▶ Short exercise: Reproduce verbatim the part of the passage on corporate real estate asset management below that begins at the words "The second definition" and stops after the words "process is imperative.".

▶ Source text:

Corporate Real Estate Asset Management (CREAM) is a relatively new discipline and has evolved from a number of professional areas that have converged and changed emphasis and jurisdiction over time. It is important, as an introduction to CREAM, to understand how the contemporary interpretations and models of CREAM, including our own, have come about. This chapter aims to set out the development of these interpretations and understand the definitions of other discipline areas that contribute to them.
In this chapter we explore the history of CREAM, its origins and the twists and turns that have led to its current significance, discipline, focus and scope. We also set out definitive definitions of CREAM and the associated disciplines that support it; and examine the knowledge and education that underpin it, which are inherently embedded within its contemporary remit.
Finally, we examine our own definition and the ‘10P’ model of CREAM, which is a framework that underpins the whole structure of this book, including the chapter headings.

An integrated approach: collapsing of boundaries

To understand the processes and practices of CREAM, it is important to have clear definitions. Unfortunately, as the disciplines which form the constituent parts of CREAM have grown, the boundaries between them have become blurred. This section attempts to clarify these definitions and track the changing nature of CREAM, the context within which it operates, its growing significance and its evolution.
To understand CREAM we first have to look at the definition of some of its components.

Asset management

In 2008, the Royal Institution of Chartered Surveyors (RICS) produced guidelines for asset management for the public sector. Included in these guidelines are two useful definitions relating to asset management. The first definition relates to what constitutes the asset base. The asset base is defined as:
The entirety of the land and building assets owned or occupied by an organisation.
(Jones and White, 2008, p. ix)
The second definition relates to asset management and is defined within the same RICS guide as:
The activity that ensures that the land and buildings asset base of an organisation is optimally structured in the best corporate interest of the organisation concerned. It seeks to align the asset base with the organisation's corporate goals and objectives. It requires business skills as well as property skills although only an overall knowledge of property matters is required. However, property input within the overall process is imperative.
(Jones and White, 2008, p. ix)
This definition of asset management clearly identifies the need to link the land and buildings of an organisation to its core business objectives. It also makes clear that professionals working in this area need to have both business skills and an overall knowledge of property matters. Our definition, set out later in this chapter, extends this to include the integration and coordination of other assets of an organisation, most significantly human capital.

Property management

Property management is a term that tends to be used in the UK and Europe, whereas real estate management is used in many other parts of the world.

▶ Recorded information:
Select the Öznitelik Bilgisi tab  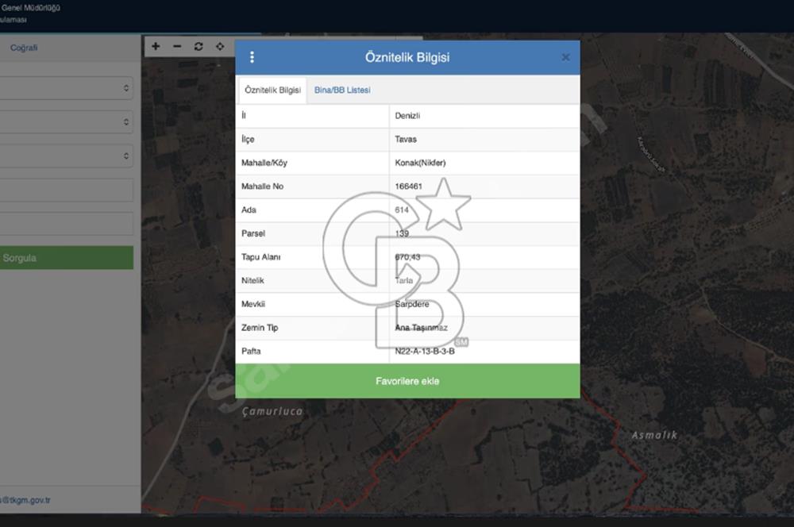click(272, 90)
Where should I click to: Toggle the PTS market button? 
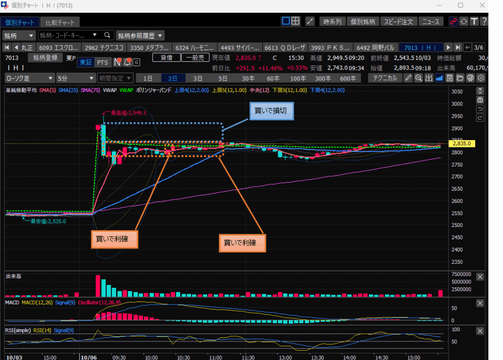click(102, 62)
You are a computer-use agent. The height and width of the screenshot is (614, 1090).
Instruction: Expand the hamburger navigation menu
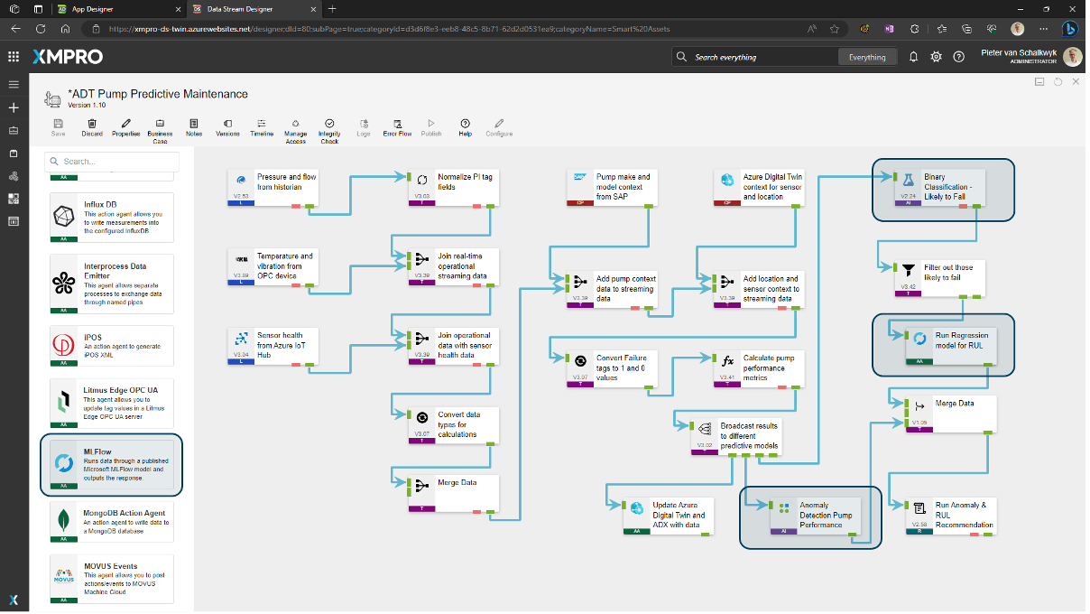(14, 84)
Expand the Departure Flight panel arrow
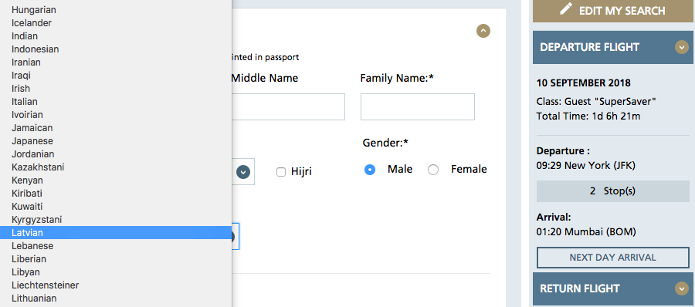Image resolution: width=695 pixels, height=307 pixels. 682,47
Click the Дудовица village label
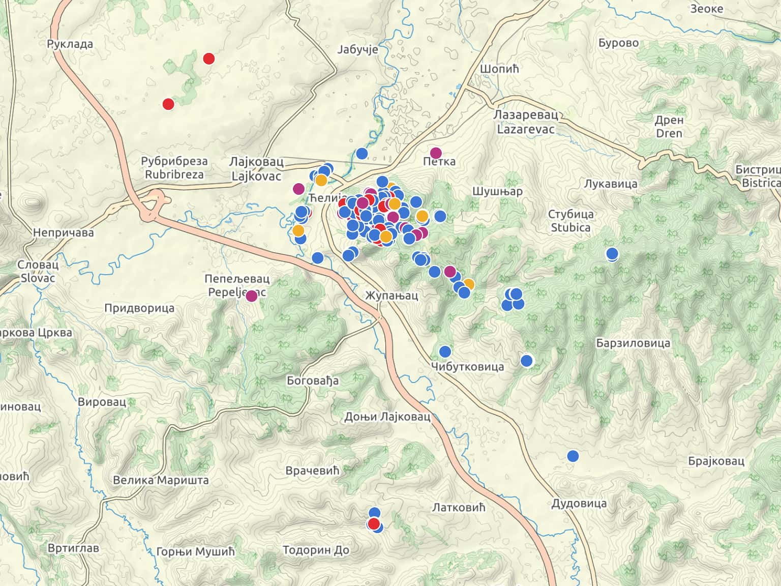 click(x=579, y=504)
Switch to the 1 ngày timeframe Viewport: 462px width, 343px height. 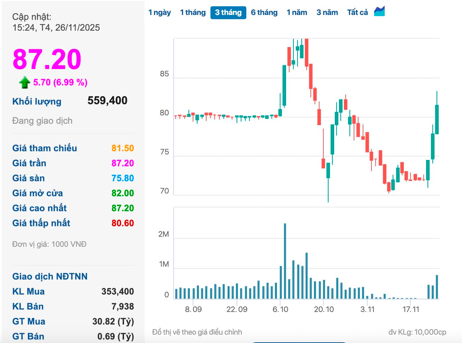tap(160, 13)
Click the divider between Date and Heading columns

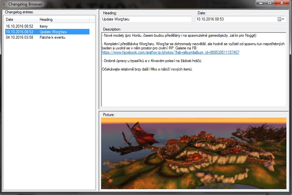point(38,20)
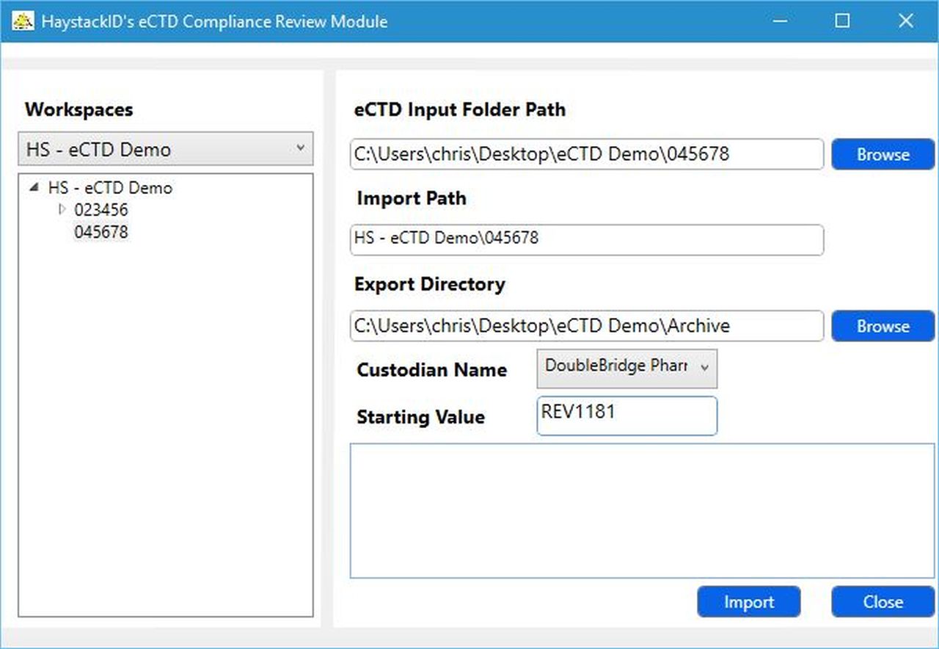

▶ Answer for this exercise:
The second definition relates to asset management and is defined within the same RICS guide as:
The activity that ensures that the land and buildings asset base of an organisation is optimally structured in the best corporate interest of the organisation concerned. It seeks to align the asset base with the organisation's corporate goals and objectives. It requires business skills as well as property skills although only an overall knowledge of property matters is required. However, property input within the overall process is imperative.